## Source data
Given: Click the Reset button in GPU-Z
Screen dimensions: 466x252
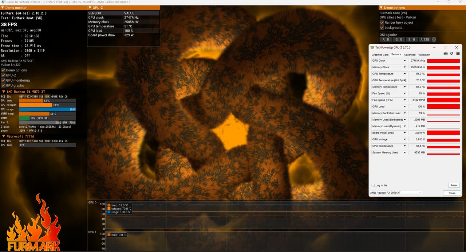Looking at the screenshot, I should pos(454,185).
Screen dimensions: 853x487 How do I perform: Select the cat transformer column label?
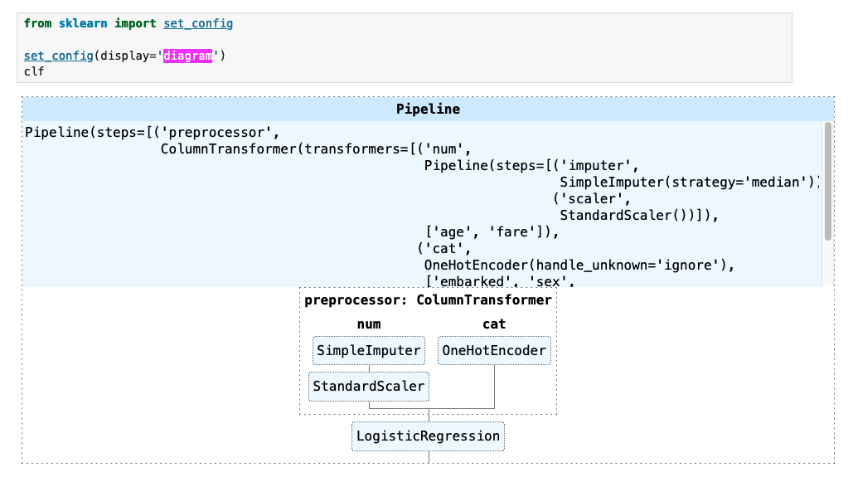pos(494,324)
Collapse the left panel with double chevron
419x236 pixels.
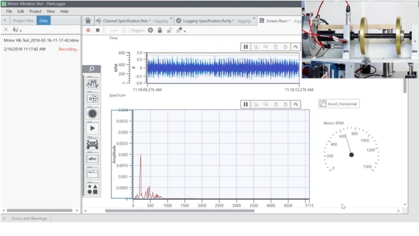coord(5,21)
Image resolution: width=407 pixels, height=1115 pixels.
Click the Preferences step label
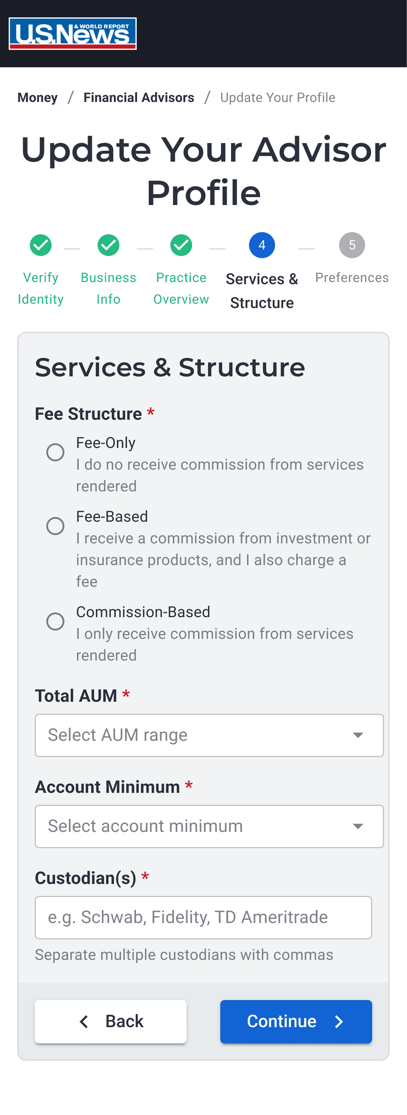pyautogui.click(x=352, y=277)
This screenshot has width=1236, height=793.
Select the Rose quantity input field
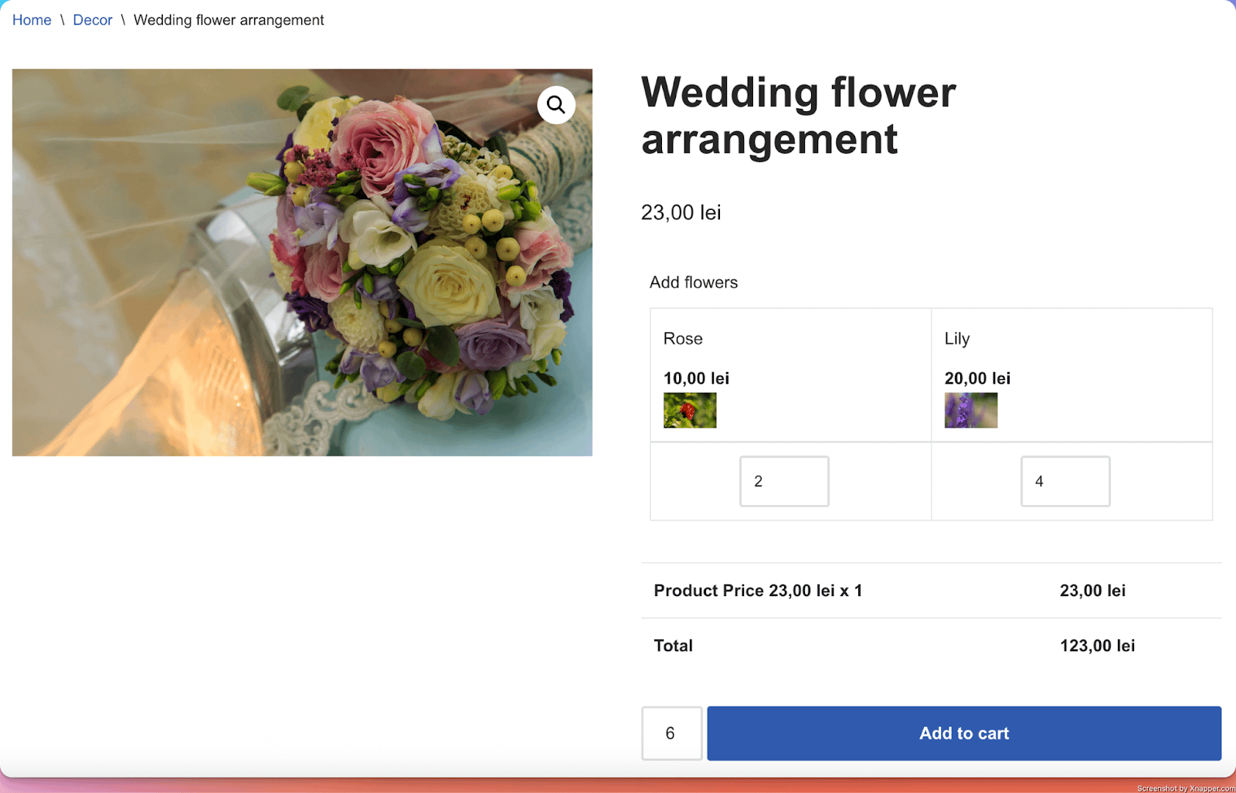(783, 481)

## Exercise aim
None of the pictures should appear; repeat the records exactly otherwise.

## Answer box
Given: Click the Reset button in GPU-Z
Screen dimensions: 466x252
Looking at the screenshot, I should pos(454,185).
Screen dimensions: 853x487 How do I perform: Select the cat transformer column label?
pos(494,324)
Collapse the left panel with double chevron
419x236 pixels.
coord(5,21)
Image resolution: width=407 pixels, height=1115 pixels.
Click the Preferences step label
pyautogui.click(x=352, y=277)
This screenshot has width=1236, height=793.
Select the Rose quantity input field
(783, 481)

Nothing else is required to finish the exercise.